Re: Query review, part 2 (ACTION-546) from Gregory Williams on 2011-12-08 (public-rdf-dawg@w3.org from October to December 2011)

From: Gregory Williams <greg@evilfunhouse.com>
Date: Thu, 8 Dec 2011 11:43:01 -0500
To: Andy Seaborne <andy.seaborne@epimorphics.com>
Cc: public-rdf-dawg@w3.org
Message-Id: <09746391-23F9-472E-8E36-79EF0367610E@evilfunhouse.com>
Andy,

Thanks for the response. I've commented on a few of the issues below, and am happy with your responses to the rest.


On Dec 8, 2011, at 10:45 AM, Andy Seaborne wrote:

>> === 18.2
>> 
>> "Property path expressions are written to produce triple patterns and introduce four forms, ZeroLengthPath, ZeroOrMorePath, OneOrMorePath, and NegatedPropertySet."
>> I don't really understand this. "to produce triple patterns" sounds like a discussion of only fixed-length property paths, but the "forms" discussed are for property paths that aren't simply equivalent to triple patterns. Also, it's not clear what "form" is meant to mean here as the subsequent text calls them "symbols in the SPARQL algebra."
> 
> Is this better?
> 
> "Property path expressions are written to produce triple patterns
> and algebra forms, ZeroLengthPath, ZeroOrMorePath, OneOrMorePath,
> and NegatedPropertySet as necessary."

Yes.

>> Some of the in-scope table entries seem to describe the *condition* for when the variable is in-scope (such as when "v occurs in the BGP"), but others seem to simply describe the in-scope rule:
>> - "v is in-scope" for the "(expr AS v)" form
>> - "v is in-scope if v is mentioned as a project variable" for the "SELECT ..v.. { P }" form
>> - "v is in-scope if v is in varlist" for the "BINDINGS varlist (values)" form
> 
> Do you see this as a problem?
> 
> It would be nice to write in rule form but writing that for a BGP is going to be verbose.
> 
> To convert would merely to move the v to the other column and have
> 
> "(expr AS X) for .."  => "v is in-scope if v = X"

No, not really a "problem." I just found it distracting while reading.

>> "The second form of a rewrite example is the first with empty group joins removed by the simplification step."
>> I'm not sure I understand this sentence.
> 
> It shows the before-and-after of simpification.
> 
> Do you have better wording to suggest?

@@

>> "BGP( ?s :p1 ?v1 .?s :p2 ?v2 )"
>> The whitespace is odd in this syntax, but I'm more curious about the choice of '.' as a separator for triples in the serialization of the BGP algebra.
> 
> Whitespace fixed.
> 
> DOT separated triples in SPARQL syntax so I left it in to show the division of triples.

Ah.
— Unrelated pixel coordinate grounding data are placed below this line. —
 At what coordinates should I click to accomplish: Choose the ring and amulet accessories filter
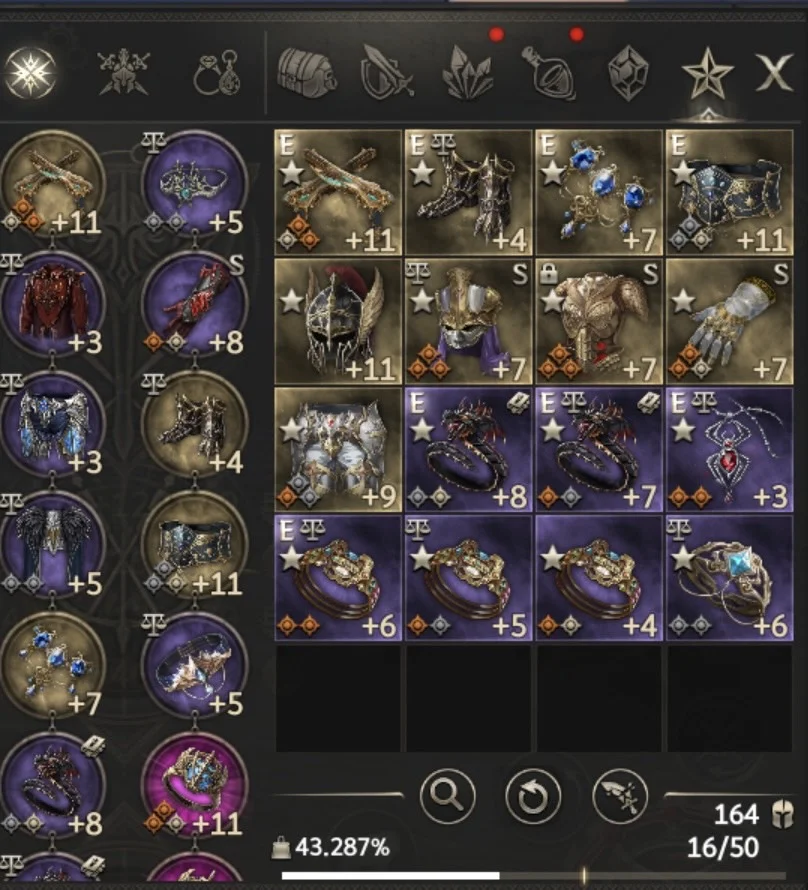click(217, 73)
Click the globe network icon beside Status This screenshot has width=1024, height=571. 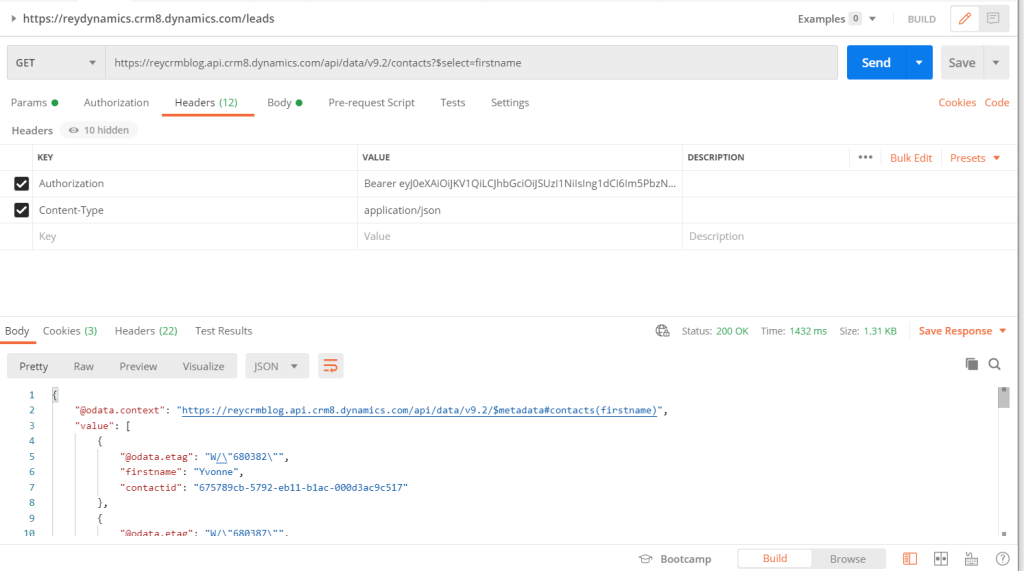point(662,331)
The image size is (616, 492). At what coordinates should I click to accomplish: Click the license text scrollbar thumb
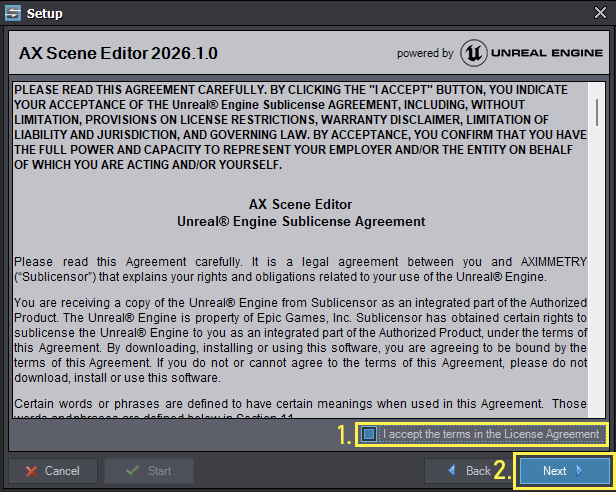point(597,111)
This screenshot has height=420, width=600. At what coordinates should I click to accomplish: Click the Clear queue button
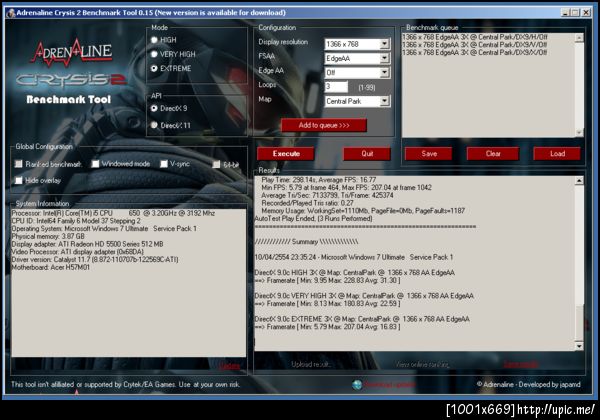pos(493,154)
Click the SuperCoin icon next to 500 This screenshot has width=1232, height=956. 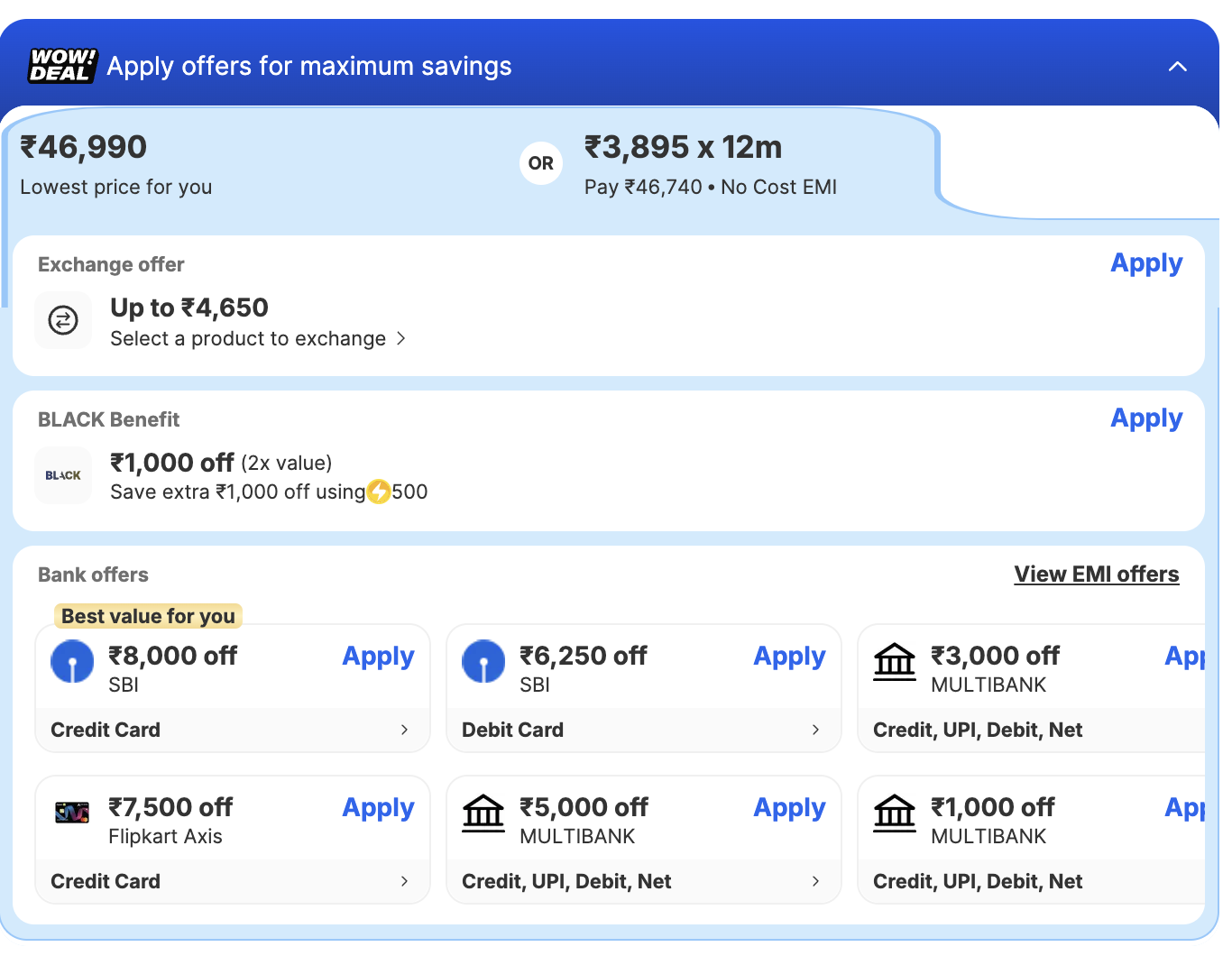(x=379, y=492)
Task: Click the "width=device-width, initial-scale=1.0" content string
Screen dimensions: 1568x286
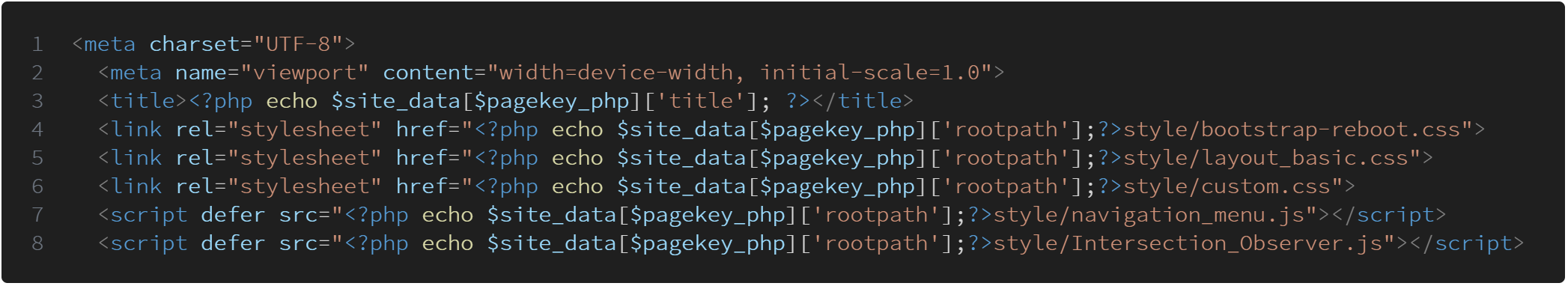Action: [740, 73]
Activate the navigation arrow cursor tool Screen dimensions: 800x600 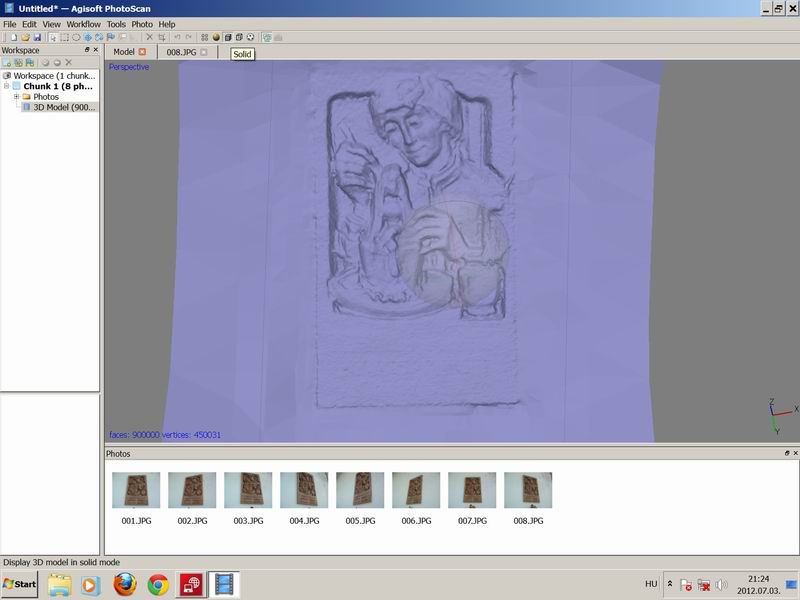[x=53, y=37]
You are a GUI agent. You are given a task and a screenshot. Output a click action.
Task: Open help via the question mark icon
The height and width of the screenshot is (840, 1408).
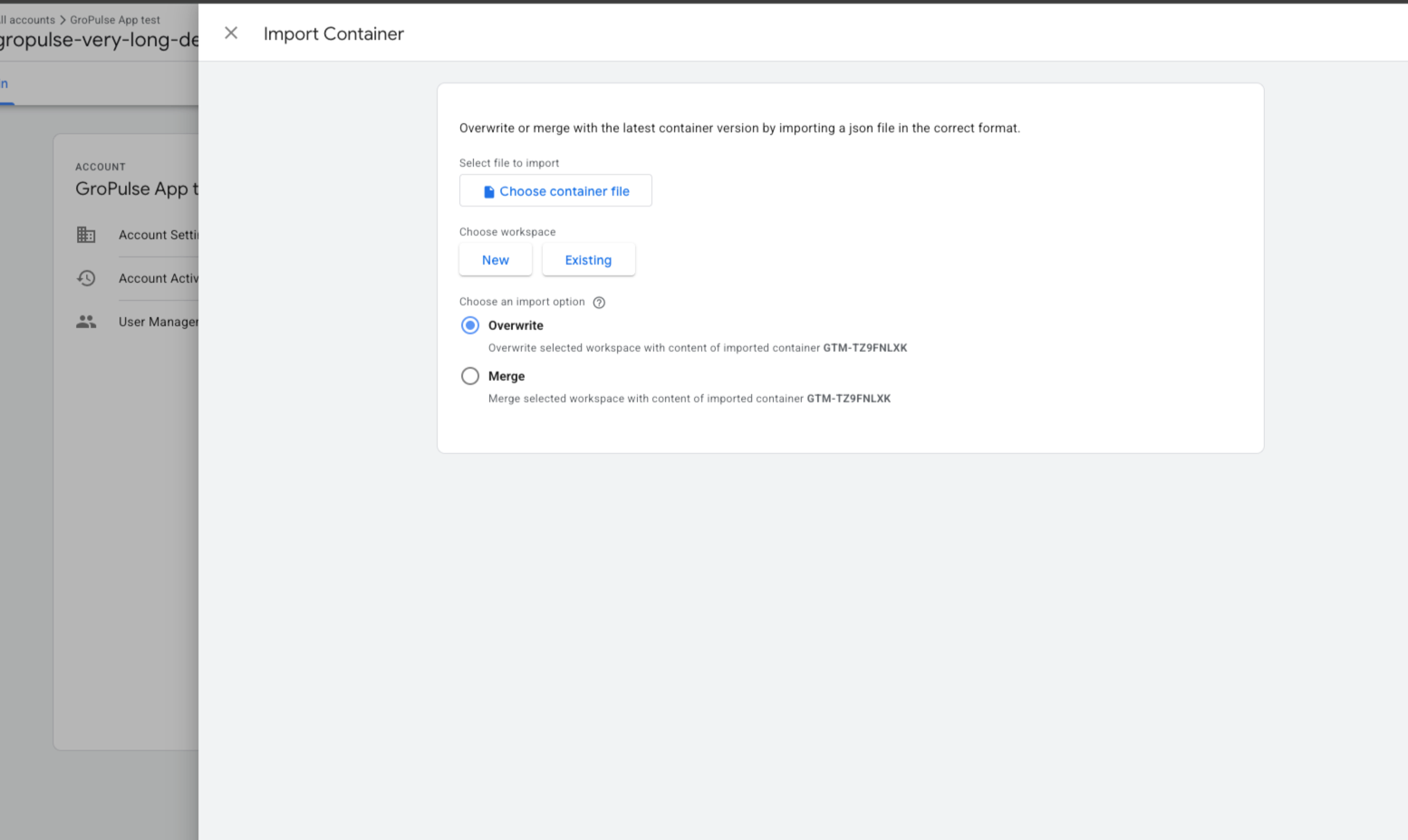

I didn't realize that what shows up inside a BGP(…) is sparql syntax. I expected a list of triples, so probably comma separated.

>> === 18.2.4.1
>> 
>> "If the GROUP BY keyword is used, or there is implicit grouping due to the use of aggregates in the projection..."
>> Is it possible to have an implicit grouping based on the use of aggregates in only the HAVING clause, and not the projection?
> 
> Yes and no.
> 
> Observation: if you have just "HAVING aggregate", then there is no possible legal SELECT clause.
> 
> Only GROUP BY variables and aggregates would be legal
> There aren't any GROUP BY variables and you are askign about none in projection.
> 
> SELECT * is illegal if there is an aggregate (implicit group).
> 
> So I hope the answer is "yes" and it just falls out there are no legal queries.

It's a bit perverse, but wouldn't "SELECT (1 AS ?one)" be a valid projection for such a query?


>> "variable must not appear in VS; if it does then generate a syntax error and stop"
>> I think this should also prevent the variable from appearing in P (the list of already projected variables).
> 
> VS is defined as the variables in the { pattern } from above.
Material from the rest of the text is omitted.